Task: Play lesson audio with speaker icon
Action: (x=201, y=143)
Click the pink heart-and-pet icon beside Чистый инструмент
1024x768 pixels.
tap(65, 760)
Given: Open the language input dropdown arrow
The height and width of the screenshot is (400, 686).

...

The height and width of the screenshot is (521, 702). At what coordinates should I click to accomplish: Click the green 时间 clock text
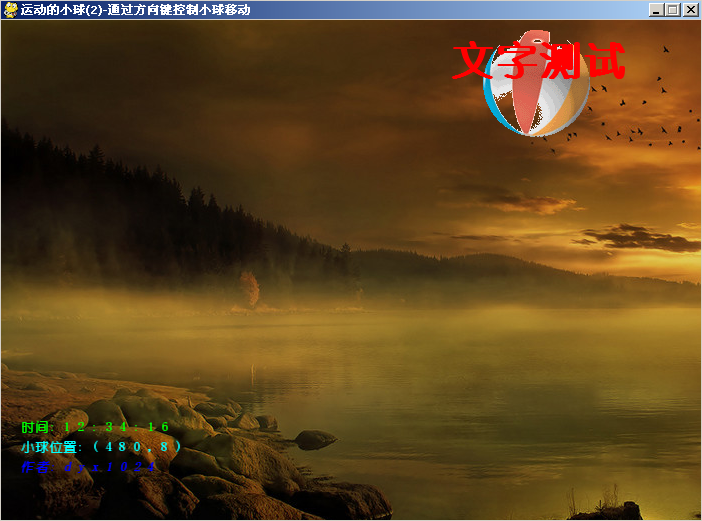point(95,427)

--

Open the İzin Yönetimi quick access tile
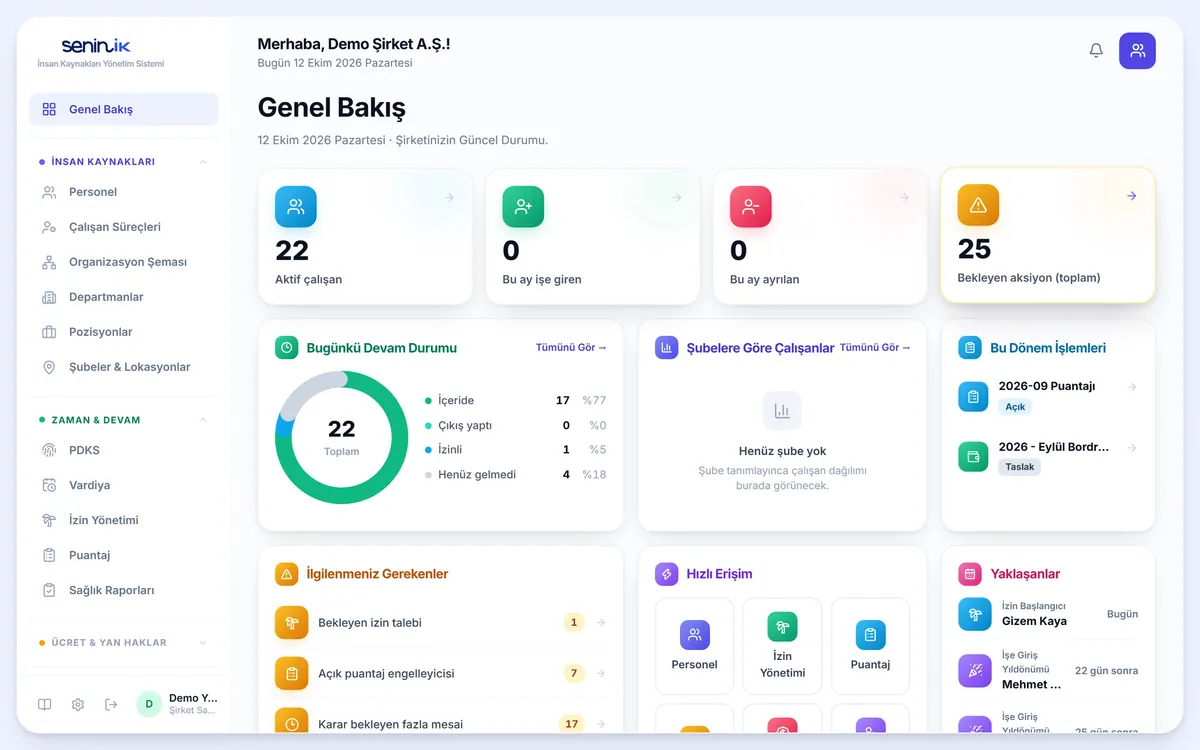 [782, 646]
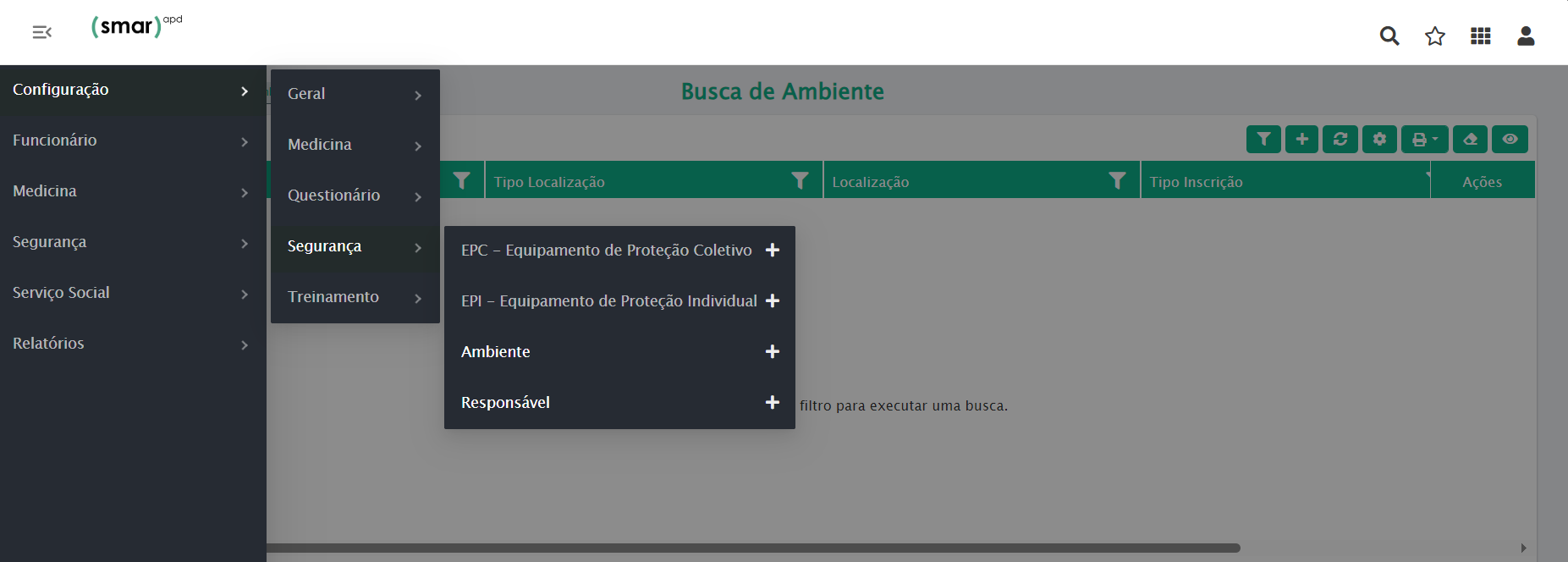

Your instructions
Edit the data starting with the line that contains "Task: Play lesson audio with speaker icon" and going on through the line that contains "The height and width of the screenshot is (400, 686).": write those lines out again with "dropdown arrow" replaced by "drop-down arrow" and nothing else changed.

Response to the task
Task: Play lesson audio with speaker icon
Action: (x=201, y=143)
Click the pink heart-and-pet icon beside Чистый инструмент
1024x768 pixels.
tap(65, 760)
Given: Open the language input drop-down arrow
The height and width of the screenshot is (400, 686).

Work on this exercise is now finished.